This blog post provides a brief overview of Ranger KMS and how to migrate Keys from Hadoop KMS to Ranger KMS.
Ranger Key Management Service (Ranger KMS):
Ranger KMS is based on Hadoop KMS developed by the Apache community. The main difference between Hadoop KMS and Ranger KMS is that the Hadoop KMS stores keys in a file-based Java keystore where as Ranger allows you to store keys in a secure database. The centralized administration of the Ranger KMS is provided through the Ranger admin portal.
There are three main functions within the Ranger KMS: Key management, Access control policies for key management, and audit. To know how to set up and configure Ranger KMS, visit our knowledge center.
In the next section, we will talk about how to migrate the keys from hadoop keystore to Ranger.
NOTE: The following steps are for migrating the keystore in JCEKS format only.
- Installed Hadoop
- Installed and setup Ranger
- Kerberized cluster
Migrating keys from Hadoop KMS to Ranger KMS:
- Create keys and store them in a keystore in hadoop. To learn more about how to create keys in hadoop keystore go to enabling transparent data encryption in hadoop.
- Once you have created keys, a keystore file will be generated with the name “kms.keystore” under the user id that you have used to create the keys. For eg. /root/kms.keystore
- For more protection, you can create a password for the keystore file using the command:
keytool -storepasswd -keystore kms.keystore -storetype jceks -storepass current_password -new new_password
keytool -storepasswd -keystore kms.keystore -storetype jceks -storepass none -new temppass
Make a note of this password. This will be used in the later steps.

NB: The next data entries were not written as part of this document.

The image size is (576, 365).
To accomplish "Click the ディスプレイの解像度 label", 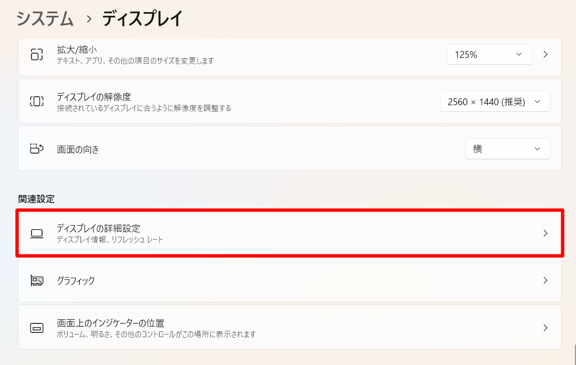I will click(x=94, y=97).
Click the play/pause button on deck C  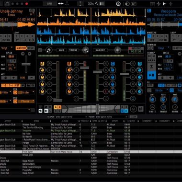click(x=151, y=75)
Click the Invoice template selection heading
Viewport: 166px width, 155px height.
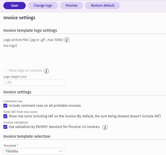27,136
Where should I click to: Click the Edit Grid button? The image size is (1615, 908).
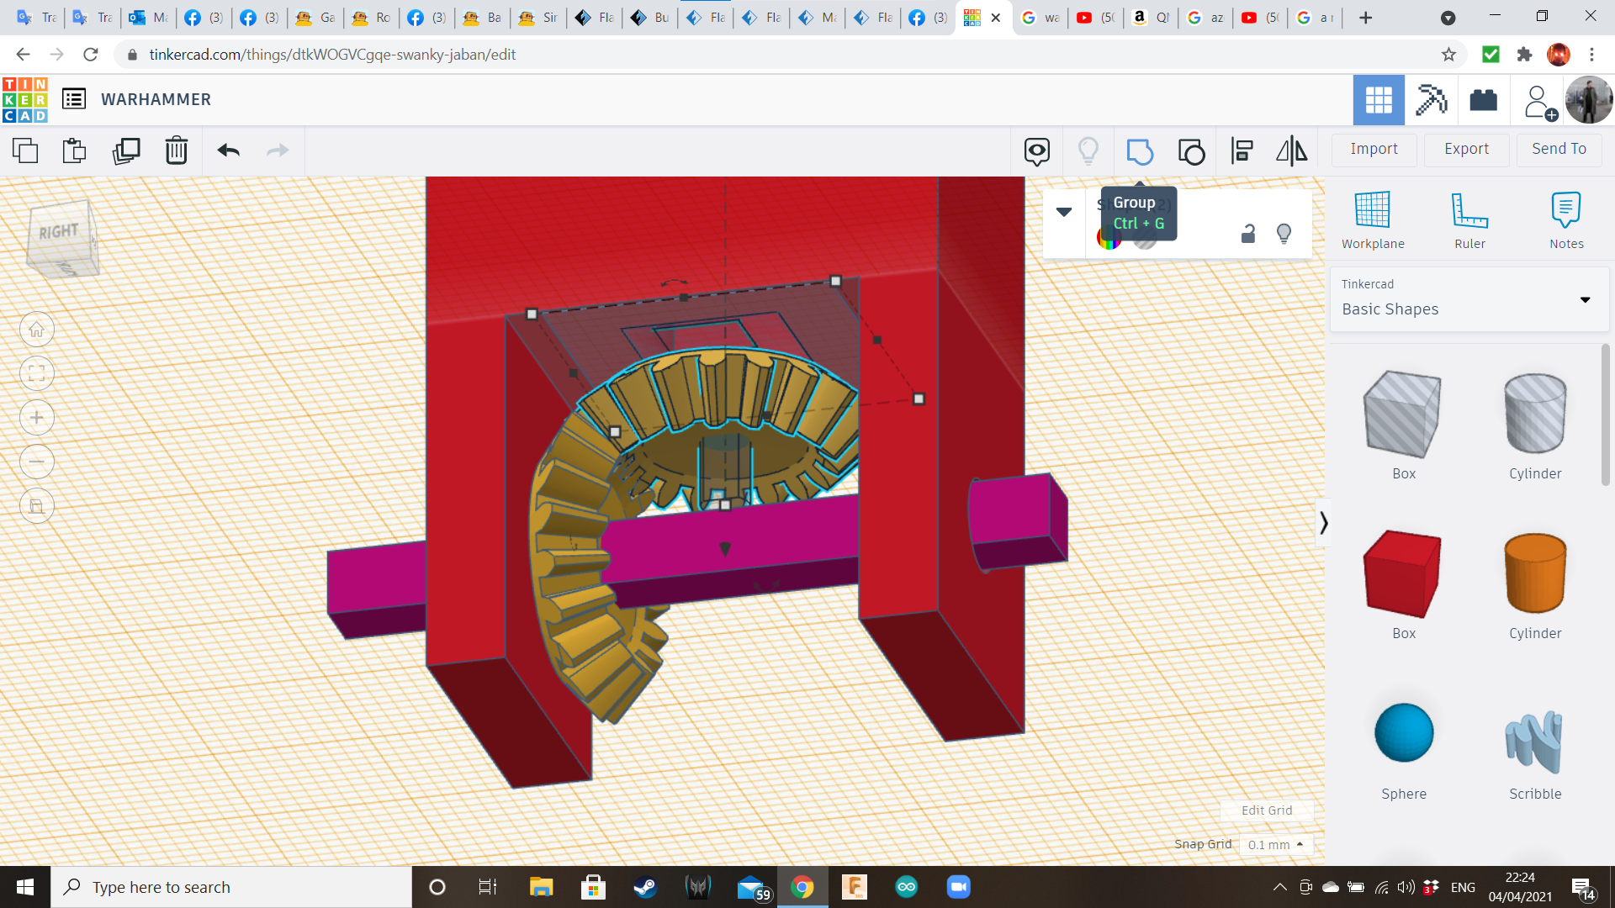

NOTE: If you do not provide or create a password for the keystore, then the default password “none” will be used ie. the word none is the password for the keystore.
- Go to console and stop the Hadoop KMS using the command:
service kms stopor
- Now go ahead and install and set up Ranger KMS following the steps in the knowledge center. This will cause the HDFS key provider configurations to be updated to point to Ranger KMS, as shown below.
- This would trigger Hadoop services to restart, you can restart them from Ambari.
- In a multinode environment, you must first copy the keys from the Hadoop KMS server to the node where Ranger KMS is installed. You can perform that using the regular scp command on the node where Ranger KMS is installed.
scp email@example.com:/root/kms.keystore /root/hadoop-keys/
- Now on the Ranger KMS node, go to the command line or console and find the location or path where Ranger KMS is installed and issue the following commands. The default location is /usr/iop/current/ranger-kms/.
[root@ranger_kms_node]# cd $RANGER_KMS_HOME
[root@ranger_kms_node ranger-kms]# ./importJCEKSKeys.sh [/path/to/hadoop/keystore]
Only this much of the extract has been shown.